Pada hakikatnya, keberadaan Rumah Aspirasi memang sangat penting untuk dimiliki oleh setiap anggota dewan. Sehingga, proses komunikasi politik antara konstituen dan masing-masing wakilnya di parlemen bisa berjalan dengan baik. Hanya saja, persoalan rendahnya penyerapan aspirasi publik oleh anggota dewan dewasa ini sama sekali tidak terkait dengan hal yang demikian. Faktanya, anggota dewan di parlemen terhadap pelbagai polemik yang terjadi di negara ini, justru kerap tunduk pada keputusan “orang kuat partai”, bukan tunduk pada aspirasi publik sebagaimana lazimnya orang-orang yang telah menjadi wakil dari rakyat. Maka, jelas bahwa meskipun alokasi anggaran untuk penyerapan aspirasi publik ditingkatkan, tidak akan berpengaruh signifikan terhadap pengambilan kebijakan-kebijakan di parlemen.

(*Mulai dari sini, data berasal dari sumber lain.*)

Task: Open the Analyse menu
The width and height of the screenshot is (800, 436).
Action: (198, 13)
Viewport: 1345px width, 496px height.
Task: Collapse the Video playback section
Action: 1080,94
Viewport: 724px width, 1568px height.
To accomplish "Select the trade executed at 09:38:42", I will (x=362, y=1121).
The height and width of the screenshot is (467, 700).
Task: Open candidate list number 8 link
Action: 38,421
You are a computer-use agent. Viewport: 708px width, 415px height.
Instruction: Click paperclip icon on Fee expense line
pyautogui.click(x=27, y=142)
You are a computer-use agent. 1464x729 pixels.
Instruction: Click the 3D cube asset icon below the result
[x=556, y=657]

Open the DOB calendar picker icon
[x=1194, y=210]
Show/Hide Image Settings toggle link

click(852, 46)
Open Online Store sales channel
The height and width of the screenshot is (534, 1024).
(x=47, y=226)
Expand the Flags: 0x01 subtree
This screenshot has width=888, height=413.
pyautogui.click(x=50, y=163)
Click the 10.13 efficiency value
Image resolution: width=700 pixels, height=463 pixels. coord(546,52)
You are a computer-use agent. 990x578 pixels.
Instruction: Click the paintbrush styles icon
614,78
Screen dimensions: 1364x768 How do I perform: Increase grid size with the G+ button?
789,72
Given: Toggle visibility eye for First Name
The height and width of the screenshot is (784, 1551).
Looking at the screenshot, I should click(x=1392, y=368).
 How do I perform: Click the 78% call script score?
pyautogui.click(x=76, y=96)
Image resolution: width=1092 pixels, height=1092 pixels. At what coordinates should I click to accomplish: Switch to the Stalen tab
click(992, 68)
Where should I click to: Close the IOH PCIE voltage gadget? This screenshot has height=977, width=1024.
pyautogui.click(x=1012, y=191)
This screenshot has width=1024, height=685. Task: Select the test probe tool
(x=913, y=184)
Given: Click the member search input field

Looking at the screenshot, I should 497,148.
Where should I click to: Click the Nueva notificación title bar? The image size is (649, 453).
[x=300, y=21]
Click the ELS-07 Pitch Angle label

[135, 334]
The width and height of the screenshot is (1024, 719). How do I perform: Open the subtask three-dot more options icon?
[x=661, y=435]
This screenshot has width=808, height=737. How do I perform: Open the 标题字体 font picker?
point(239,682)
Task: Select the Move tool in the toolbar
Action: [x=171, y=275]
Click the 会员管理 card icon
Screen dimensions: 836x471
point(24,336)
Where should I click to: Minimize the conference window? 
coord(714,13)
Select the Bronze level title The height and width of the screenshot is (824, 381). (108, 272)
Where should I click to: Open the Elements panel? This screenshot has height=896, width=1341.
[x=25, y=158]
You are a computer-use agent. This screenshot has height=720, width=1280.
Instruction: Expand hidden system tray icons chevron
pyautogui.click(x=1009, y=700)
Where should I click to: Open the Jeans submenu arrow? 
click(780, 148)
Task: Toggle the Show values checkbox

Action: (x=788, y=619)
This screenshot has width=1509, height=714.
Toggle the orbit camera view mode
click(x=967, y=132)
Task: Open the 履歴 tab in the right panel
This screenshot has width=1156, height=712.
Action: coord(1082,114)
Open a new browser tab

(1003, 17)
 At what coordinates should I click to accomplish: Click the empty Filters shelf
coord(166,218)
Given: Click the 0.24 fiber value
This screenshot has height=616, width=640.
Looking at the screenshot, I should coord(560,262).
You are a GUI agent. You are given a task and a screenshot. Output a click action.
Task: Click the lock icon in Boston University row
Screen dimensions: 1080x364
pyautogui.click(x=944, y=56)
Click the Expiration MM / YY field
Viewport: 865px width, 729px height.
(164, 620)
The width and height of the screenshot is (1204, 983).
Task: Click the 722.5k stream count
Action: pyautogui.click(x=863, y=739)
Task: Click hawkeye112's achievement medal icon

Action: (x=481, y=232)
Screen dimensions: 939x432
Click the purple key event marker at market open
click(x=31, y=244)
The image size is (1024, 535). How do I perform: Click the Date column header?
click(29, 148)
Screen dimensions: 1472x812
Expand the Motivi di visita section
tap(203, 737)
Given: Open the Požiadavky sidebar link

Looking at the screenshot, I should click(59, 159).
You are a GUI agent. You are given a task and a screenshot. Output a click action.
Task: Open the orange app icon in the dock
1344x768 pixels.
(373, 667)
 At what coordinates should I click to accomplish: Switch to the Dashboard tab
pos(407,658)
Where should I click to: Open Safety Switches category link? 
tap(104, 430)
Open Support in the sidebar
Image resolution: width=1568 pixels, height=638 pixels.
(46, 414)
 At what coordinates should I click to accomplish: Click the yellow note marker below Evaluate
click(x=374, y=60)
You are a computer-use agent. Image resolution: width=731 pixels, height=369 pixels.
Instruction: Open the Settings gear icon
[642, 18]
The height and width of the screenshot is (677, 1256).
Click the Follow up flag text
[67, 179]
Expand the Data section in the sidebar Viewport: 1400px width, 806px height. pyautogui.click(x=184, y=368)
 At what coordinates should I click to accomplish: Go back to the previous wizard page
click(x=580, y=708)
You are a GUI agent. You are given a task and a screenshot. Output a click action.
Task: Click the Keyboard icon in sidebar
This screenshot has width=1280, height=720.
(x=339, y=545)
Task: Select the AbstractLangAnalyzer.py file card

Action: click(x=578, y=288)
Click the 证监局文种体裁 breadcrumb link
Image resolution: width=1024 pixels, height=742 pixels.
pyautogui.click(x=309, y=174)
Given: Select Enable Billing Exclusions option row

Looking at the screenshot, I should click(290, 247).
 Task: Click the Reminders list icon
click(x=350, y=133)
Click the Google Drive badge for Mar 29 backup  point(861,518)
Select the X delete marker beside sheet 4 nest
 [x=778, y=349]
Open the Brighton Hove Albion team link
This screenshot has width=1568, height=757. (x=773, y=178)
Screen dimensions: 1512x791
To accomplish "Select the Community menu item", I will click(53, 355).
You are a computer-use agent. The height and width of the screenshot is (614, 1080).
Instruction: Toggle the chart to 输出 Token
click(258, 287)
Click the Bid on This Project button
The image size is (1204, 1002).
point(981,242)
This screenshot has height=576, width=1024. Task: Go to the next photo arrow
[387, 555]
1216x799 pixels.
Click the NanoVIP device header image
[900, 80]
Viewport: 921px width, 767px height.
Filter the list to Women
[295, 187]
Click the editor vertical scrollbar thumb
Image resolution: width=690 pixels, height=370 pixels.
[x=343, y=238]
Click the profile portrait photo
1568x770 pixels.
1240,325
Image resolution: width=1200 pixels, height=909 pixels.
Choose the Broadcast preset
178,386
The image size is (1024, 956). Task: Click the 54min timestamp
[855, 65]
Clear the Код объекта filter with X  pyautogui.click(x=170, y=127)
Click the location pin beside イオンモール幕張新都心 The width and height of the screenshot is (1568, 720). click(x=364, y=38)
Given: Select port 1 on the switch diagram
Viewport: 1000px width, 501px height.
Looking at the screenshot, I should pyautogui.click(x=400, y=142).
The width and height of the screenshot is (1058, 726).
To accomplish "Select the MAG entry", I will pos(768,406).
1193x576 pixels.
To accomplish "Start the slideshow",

Terlepas dari hal itu, jika ditilik dari perspektif perwakilan politik, Rumah Aspirasi sesungguhnya juga tidak menemukan relevansinya dengan sistem perwakilan politik yang diterapkan oleh negara ini. Jamak diketahui, negara ini menerapkan sistem perwakilan politik yang disebut demokrasi perwakilan (representative democracy). Dalam sistem perwakilan tersebut, perwakilan politik di parlemen ditentukan dengan perhitungan suara terbanyak pada masing-masing daerah pemilihan (dapil). Dapil pemilu DPR ialah provinsi, kabupaten/ kota, atau gabungan kabupaten kota. Mengacu lampiran Undang-Undang Nomor 8 Tahun 2012 tentang Pemilihan Umum Anggota DPR, DPD, dan DPRD, jumlah keseluruhan dapil pemilu untuk memilih anggota DPR tercatat 77 dapil. Maka, Rumah Aspirasi bila dimaksudkan sebagai representasi perwakilan rakyat, semestinya diberikan kepada 77 dapil bukan kepada setiap anggota dewan sebagaimana keterangan yang tercantum dalam nomenklatur Rumah Aspirasi pada APBN- P 2015.
Pun pada tataran lebih tinggi, peserta pemilu dalam demokrasi perwakilan sebagaimana merujuk pada Undang-Undang Dasar (UUD) 1945, terdiri dari (i) Parpol atau gabungan parpol untuk pemilu Presiden dan Wakil Presiden (Pasal 6), (ii) Parpol untuk pemilu anggota DPR dan DPRD (Pasal 22E ayat 3), dan (iii) Perseorangan untuk pemilu anggota DPD (Pasal 22E ayat 4). Dalam konteks ini dapat dipahami bahwa representasi perwakilan rakyat di parlemen ialah parpol yang menempatkan kadernya dalam parlemen, bukan anggota dewan sebagai individu (perseorangan). Maka, sekali lagi sangat tidak tepat bila Rumah Aspirasi dalam APBN-P 2015 diarahkan dan diberikan kepada setiap anggota dewan sebagai individu. Akhirnya, menjadi harga mati bagi publik untuk menolak realisasi Rumah Aspirasi anggota dewan meskipun dalam APBN-P 2015 nomenklatur dan alokasi anggarannya telah disahkan. Sebab dari perspektif urgensi hingga relevansinya bagi publik tidak menemukan keterkaitan yang tepat. Dalam konteks ini, jika anggota dewan terhormat adalah benar-benar representasi dari suara rakyat, maka anggota dewan semestinya akan mendukung kehendak rakyat menolak Rumah Aspirasi, bukan sebaliknya. Wallahu a’lam.